| Task to carry out |
Convert each line of the listing below into one string of a JSON list, skipping any blank lines. Leave the pictures out of the result.

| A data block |
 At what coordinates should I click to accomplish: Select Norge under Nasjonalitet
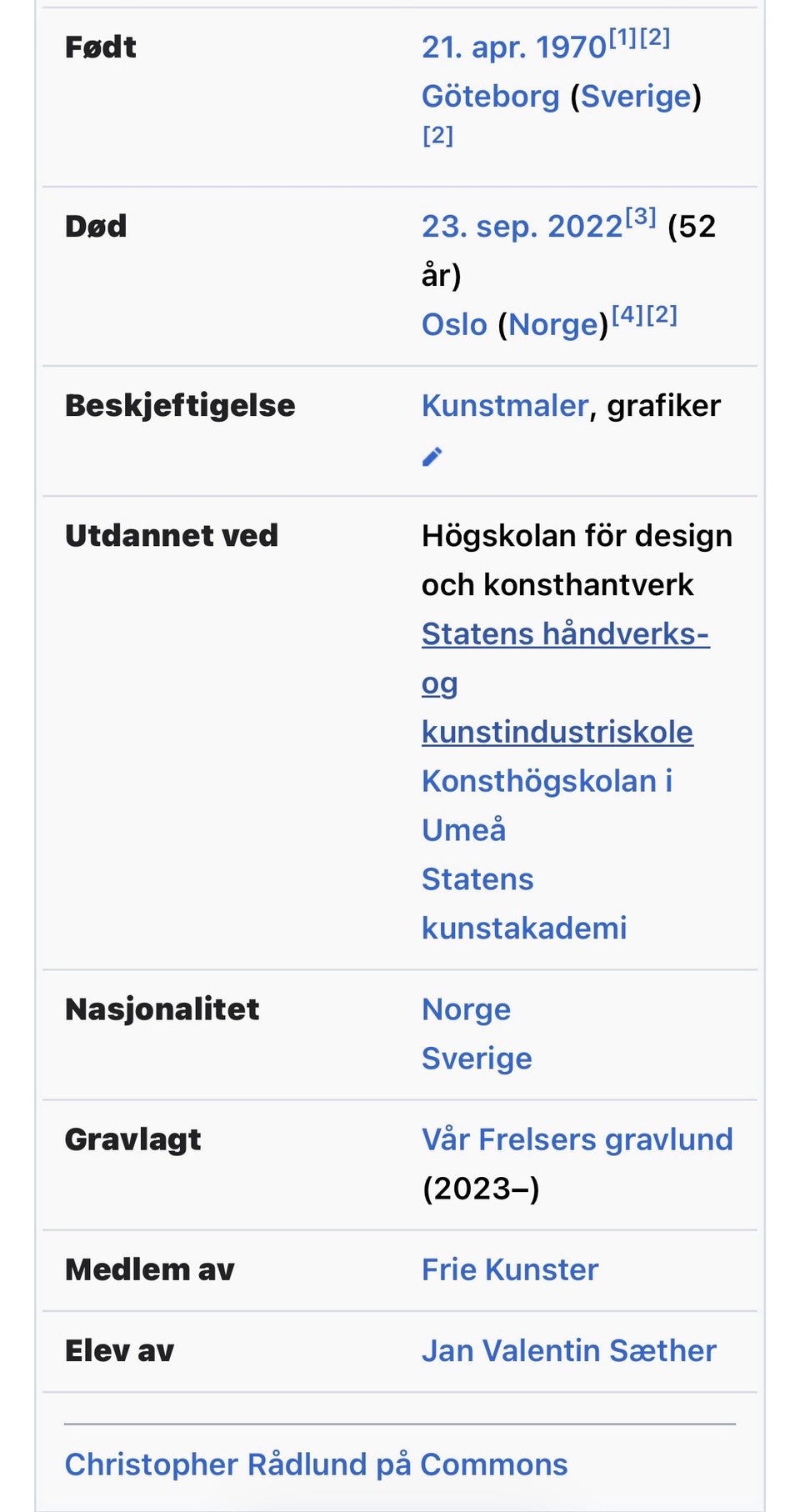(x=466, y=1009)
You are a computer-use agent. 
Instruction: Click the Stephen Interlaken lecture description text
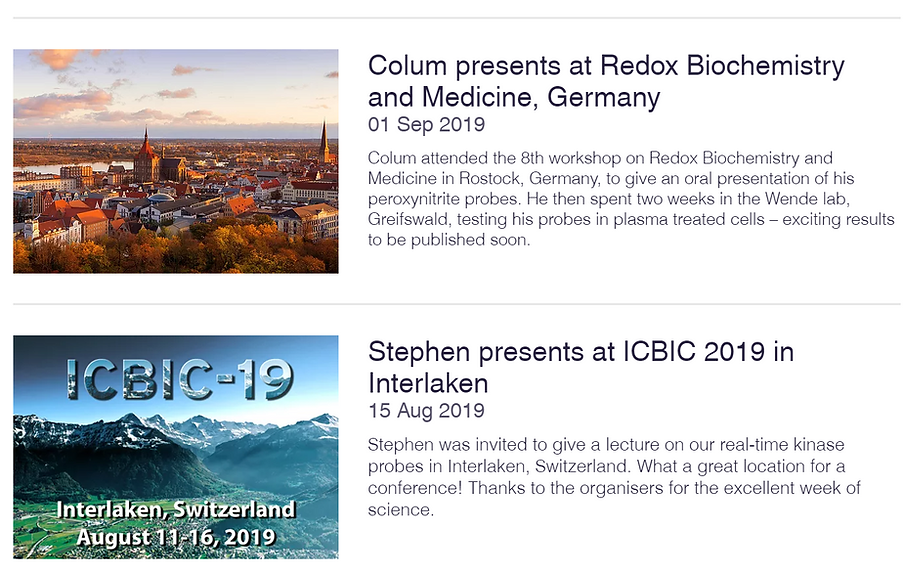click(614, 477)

| Solution to this task |
[
  " At what coordinates should I click to accomplish: Select Norge under Nasjonalitet",
  "(x=466, y=1009)",
  "You are a computer-use agent. ",
  "Instruction: Click the Stephen Interlaken lecture description text",
  "click(614, 477)"
]